Testing& Prototyping
Setting up mesh network routers
In our Critical Making class, our guest speaker Zach, from NYC Mesh, talked about how such mesh networks were set up in neighborhoods across the city, which helped people communicate in a private setting. Later in the period, we were taught to set up a mini-network in our classroom with four routers set up on the same floor. The exercise was overall very informative and fun.
In-class chatroom
We used a mesh network chat room to communicate with each other.
Once connected to the mesh network, we could go to its private websites, such as the IP address check website and the chat room. Individuals connected to this mesh network were all enabled to talk anonymously in the chat room, which was pretty fun. Yet the connection was not quite stable, and sometimes group members could not see one another and thus could not respond in time.
05 — Final Design
Mesh network router with pink light
The visibility of mental health care is key to provide students a sense of caring, intimacy, and community. Students could feel more connected to the service as a support system through a commonality of visibility. The Wellness Center itself feels very removed, almost like an entirely different entity. We want to place the routers in areas where students can see them as a reminder that mental health services are always available.
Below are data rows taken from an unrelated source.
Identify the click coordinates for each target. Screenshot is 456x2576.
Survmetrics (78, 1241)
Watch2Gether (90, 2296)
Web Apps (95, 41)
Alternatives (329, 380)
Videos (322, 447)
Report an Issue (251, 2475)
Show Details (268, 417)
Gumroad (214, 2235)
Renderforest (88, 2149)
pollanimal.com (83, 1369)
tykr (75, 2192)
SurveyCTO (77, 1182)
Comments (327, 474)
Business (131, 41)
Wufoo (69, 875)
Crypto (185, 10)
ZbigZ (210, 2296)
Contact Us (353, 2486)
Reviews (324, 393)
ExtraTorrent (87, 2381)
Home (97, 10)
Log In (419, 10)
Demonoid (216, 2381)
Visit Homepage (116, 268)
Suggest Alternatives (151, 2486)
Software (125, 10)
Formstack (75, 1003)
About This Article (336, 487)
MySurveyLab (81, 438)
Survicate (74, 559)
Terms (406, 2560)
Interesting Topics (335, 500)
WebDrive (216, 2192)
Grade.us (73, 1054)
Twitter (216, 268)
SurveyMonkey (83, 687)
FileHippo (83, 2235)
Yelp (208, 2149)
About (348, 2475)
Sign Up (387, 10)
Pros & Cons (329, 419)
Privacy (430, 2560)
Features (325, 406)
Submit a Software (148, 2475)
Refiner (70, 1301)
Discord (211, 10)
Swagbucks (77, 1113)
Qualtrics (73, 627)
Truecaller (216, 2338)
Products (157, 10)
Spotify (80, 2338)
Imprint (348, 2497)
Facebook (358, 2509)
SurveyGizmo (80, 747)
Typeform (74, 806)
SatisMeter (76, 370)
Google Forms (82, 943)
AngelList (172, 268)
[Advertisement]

We also designed each of our routers to cover a radius of 100 feet, which means that the student will be chatting with a professional counselor or volunteer knowing that this person is physically proximate. This design adds to the materiality of our service, enhancing the “infrastructure of feeling” of safety and community.
Care Chat App
The mesh network-based chat room can be anonymous since the users do not need to provide any personal information such as name, NetID, password, etc. It allows only those with access codes to connect to the wifi network and access the app, ensuring that those with the wrong intentions will not be able to access the application.
The User-Manuel Zine
Our zine mainly offers a guide for users to connect to the local mesh network and use the app. Since our target audience is the NYU student populace who struggle with mental illness, we would like to make the guide appear professional, yet fun and approachable so that the users will not be afraid to open themselves up to the app.
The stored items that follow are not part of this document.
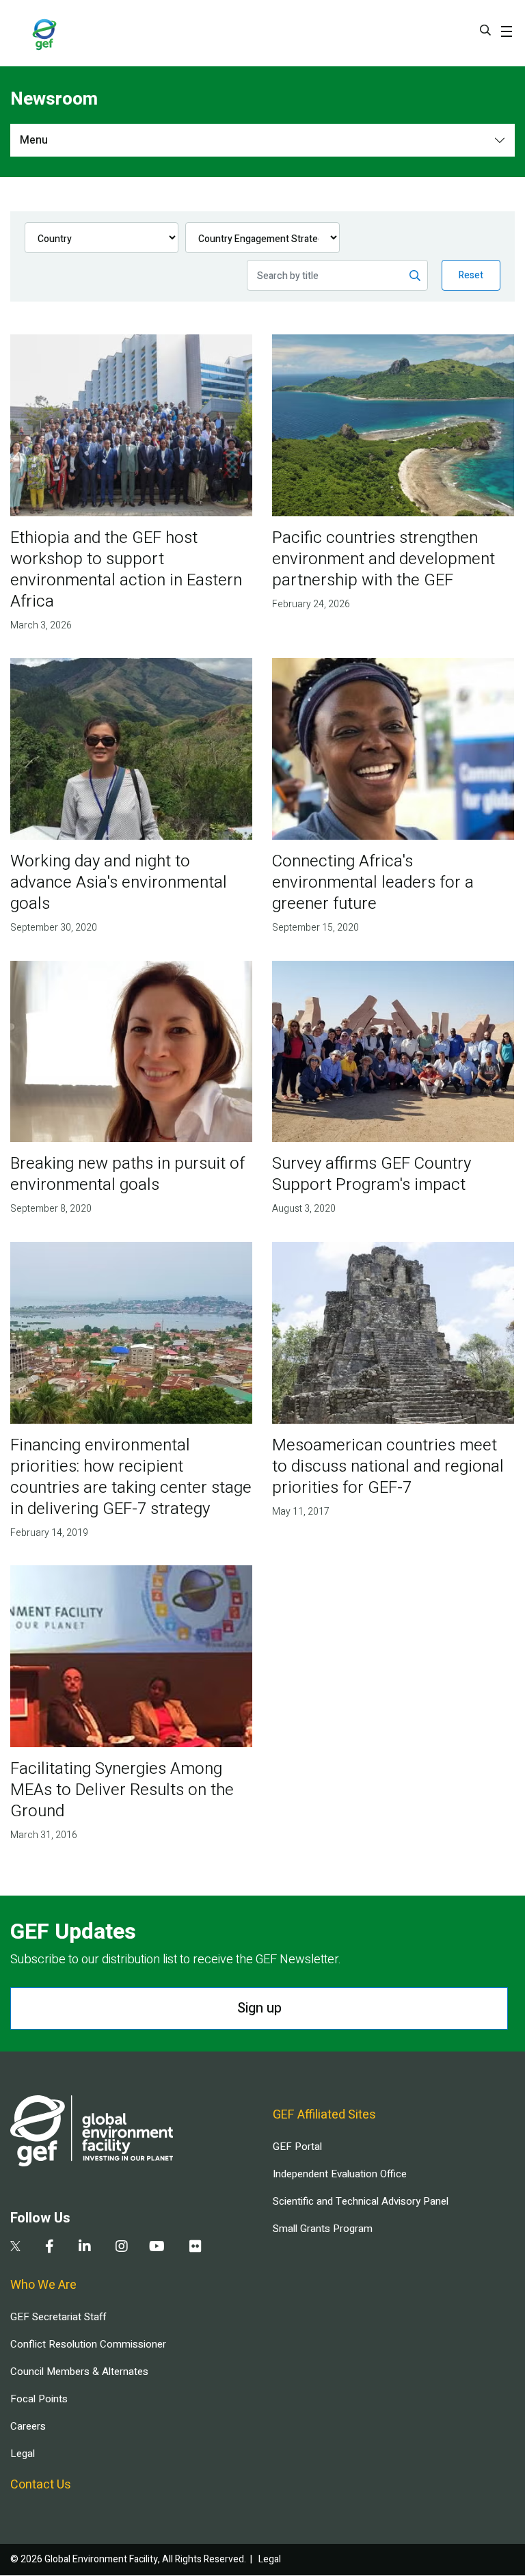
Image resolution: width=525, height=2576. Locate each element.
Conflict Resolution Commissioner (88, 2344)
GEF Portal (297, 2146)
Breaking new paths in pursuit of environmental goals (127, 1174)
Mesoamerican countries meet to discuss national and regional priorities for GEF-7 (388, 1466)
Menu (34, 140)
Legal (22, 2453)
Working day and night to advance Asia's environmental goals (118, 882)
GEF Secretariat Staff (58, 2316)
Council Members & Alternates (79, 2371)
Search (485, 30)
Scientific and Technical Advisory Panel (360, 2201)
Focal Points (39, 2398)
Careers (28, 2426)
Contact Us (40, 2484)
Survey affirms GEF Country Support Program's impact (371, 1174)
After we finished writing the content of the zine, we also drew cartoonized images on a drawing tablet to be placed next to the text to connote a sense of friendliness. We made sure we selected fonts that appear the most handwritten because we also want the zine to have the raw, handmade element to it.
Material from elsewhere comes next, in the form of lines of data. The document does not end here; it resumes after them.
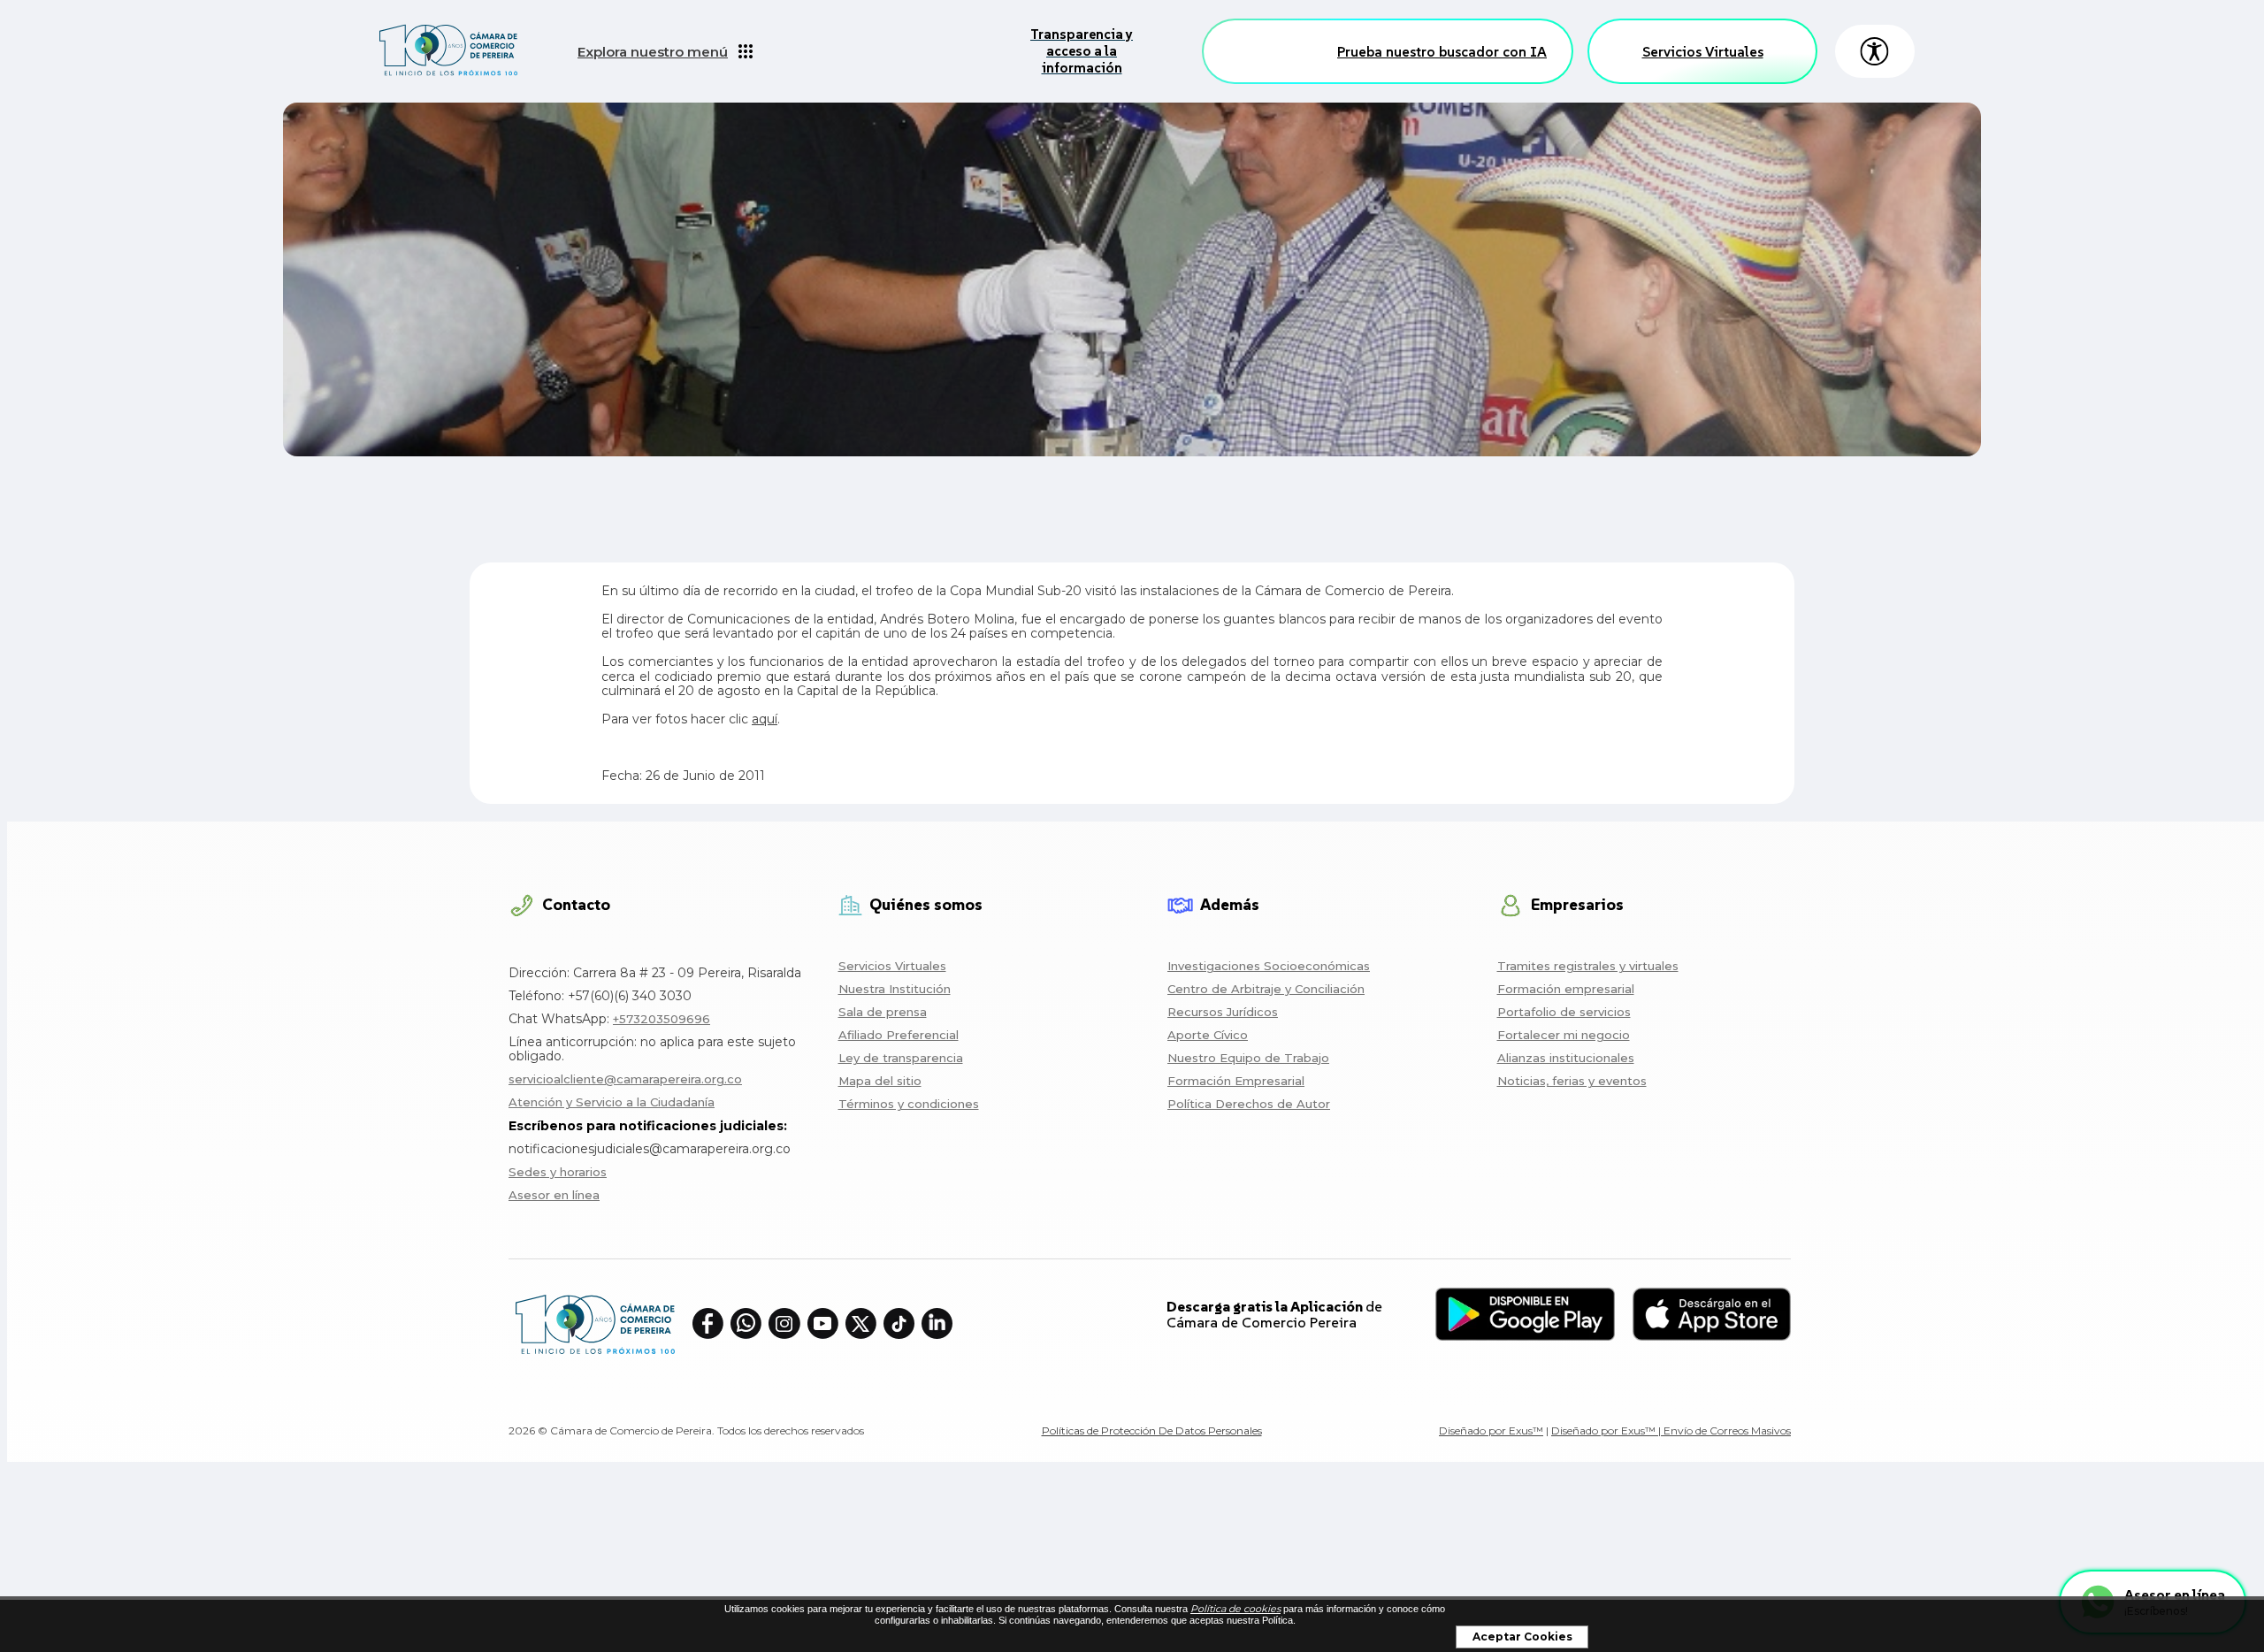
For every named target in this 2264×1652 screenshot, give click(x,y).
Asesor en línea (554, 1195)
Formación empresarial (1565, 989)
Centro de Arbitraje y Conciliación (1266, 989)
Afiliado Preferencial (898, 1035)
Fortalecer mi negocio (1563, 1035)
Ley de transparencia (900, 1058)
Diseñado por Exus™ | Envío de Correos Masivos (1671, 1430)
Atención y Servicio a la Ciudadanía (612, 1102)
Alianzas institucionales (1565, 1058)
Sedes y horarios (558, 1172)
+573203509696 (661, 1019)
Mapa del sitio (880, 1081)
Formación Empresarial (1235, 1081)
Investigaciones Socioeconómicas (1268, 966)
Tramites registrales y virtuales (1588, 966)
Moreover, we chose pink to be the color of the zine’s background as it relates to the pink light idea we wanted to discuss in the zine itself. A zine that appears too professionally made will not suit the local nature of the zine, especially one that caters to college students.
06 - Reflection
Though it is intuitive to think of Washington Square or Kimmel as “NYU Commons”, it is equally important to put routers close to/in student housing for those who might not be able to leave their apartments or residence halls. For the area that is not initially covered by our network (i.e. other NYU campuses), we hope to expand to those areas through grassroots efforts. The concern of “trolling” came up too, and it is, unfortunately, very difficult to keep trolls from taking advantage of safe spaces, though we try to ensure security by adding another layer of password protection to the “friend who wants to help” and professional counselor options. Trolling is a general apprehension we have surrounding most media platforms, and I think it has led to a general distrust among online media users.